*What you need to do:*
Print the records exactly. Every mark must remain.
┏━━
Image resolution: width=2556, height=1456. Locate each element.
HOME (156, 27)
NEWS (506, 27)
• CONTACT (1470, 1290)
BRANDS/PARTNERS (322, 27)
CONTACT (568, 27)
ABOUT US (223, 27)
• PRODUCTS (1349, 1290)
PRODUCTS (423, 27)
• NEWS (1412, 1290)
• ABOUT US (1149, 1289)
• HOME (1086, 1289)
┗━━
*Your response:*
Image resolution: width=2556, height=1456. Locate each element.
HOME (156, 27)
NEWS (506, 27)
• CONTACT (1470, 1290)
BRANDS/PARTNERS (322, 27)
CONTACT (568, 27)
ABOUT US (223, 27)
• PRODUCTS (1349, 1290)
PRODUCTS (423, 27)
• NEWS (1412, 1290)
• ABOUT US (1149, 1289)
• HOME (1086, 1289)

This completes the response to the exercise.